# Task to complete
Output the lines of the records as a JSON list of strings, one string per line and with blank lines omitted, covering only the lines from the one that contains "Task: Save the file with the floppy disk icon" through the end of the records.

(Interface element records)
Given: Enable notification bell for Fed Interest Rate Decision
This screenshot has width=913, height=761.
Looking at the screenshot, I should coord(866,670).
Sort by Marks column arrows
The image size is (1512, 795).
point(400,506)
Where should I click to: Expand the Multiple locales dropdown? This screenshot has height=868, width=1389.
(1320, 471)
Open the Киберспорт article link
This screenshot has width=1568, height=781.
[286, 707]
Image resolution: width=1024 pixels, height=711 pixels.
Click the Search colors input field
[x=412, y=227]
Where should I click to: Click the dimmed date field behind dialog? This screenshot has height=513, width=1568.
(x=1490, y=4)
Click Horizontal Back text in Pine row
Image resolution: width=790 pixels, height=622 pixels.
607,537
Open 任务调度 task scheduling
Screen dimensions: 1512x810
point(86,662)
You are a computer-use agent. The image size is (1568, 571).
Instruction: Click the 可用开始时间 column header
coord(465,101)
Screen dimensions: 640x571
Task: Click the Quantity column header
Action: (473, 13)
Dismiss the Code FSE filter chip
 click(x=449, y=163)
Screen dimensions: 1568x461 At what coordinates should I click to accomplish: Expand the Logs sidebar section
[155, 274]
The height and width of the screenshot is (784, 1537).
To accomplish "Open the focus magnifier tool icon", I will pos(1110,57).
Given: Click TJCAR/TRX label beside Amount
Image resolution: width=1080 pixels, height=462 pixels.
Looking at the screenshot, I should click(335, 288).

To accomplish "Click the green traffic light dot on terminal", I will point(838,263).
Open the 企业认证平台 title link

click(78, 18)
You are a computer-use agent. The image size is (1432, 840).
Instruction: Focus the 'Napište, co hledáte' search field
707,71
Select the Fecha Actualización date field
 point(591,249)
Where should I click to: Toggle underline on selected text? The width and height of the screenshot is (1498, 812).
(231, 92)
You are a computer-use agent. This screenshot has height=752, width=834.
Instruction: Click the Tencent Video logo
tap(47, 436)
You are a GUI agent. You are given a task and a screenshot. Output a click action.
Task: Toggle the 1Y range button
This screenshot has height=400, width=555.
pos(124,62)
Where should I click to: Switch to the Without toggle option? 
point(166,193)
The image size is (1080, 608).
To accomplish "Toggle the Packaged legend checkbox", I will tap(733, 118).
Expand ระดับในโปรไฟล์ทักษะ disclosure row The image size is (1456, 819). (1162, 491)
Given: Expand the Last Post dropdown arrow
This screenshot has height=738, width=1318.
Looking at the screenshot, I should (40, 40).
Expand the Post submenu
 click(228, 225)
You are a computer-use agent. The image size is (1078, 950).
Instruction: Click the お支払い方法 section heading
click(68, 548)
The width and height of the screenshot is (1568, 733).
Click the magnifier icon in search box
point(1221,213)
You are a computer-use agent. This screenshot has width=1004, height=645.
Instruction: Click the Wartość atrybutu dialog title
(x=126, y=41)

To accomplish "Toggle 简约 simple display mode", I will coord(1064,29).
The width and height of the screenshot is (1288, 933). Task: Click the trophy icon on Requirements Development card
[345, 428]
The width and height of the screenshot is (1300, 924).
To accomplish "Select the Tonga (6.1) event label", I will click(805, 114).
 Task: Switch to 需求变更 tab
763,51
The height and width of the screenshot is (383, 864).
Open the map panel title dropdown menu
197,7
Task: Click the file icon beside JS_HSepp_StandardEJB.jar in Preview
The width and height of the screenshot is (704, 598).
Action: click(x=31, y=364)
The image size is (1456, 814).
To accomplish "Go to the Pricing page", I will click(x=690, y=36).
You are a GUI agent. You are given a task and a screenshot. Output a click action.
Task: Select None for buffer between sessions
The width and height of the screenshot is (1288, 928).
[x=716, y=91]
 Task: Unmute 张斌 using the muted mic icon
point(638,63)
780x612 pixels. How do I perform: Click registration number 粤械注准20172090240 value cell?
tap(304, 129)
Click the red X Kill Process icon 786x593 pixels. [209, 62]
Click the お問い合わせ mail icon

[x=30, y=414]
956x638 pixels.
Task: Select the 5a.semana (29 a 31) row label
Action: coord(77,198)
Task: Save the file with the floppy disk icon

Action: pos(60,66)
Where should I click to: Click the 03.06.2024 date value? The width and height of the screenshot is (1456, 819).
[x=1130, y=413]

# Answer to this problem
[
  "Task: Save the file with the floppy disk icon",
  "Action: pos(60,66)",
  "Where should I click to: Click the 03.06.2024 date value? The width and height of the screenshot is (1456, 819).",
  "[x=1130, y=413]"
]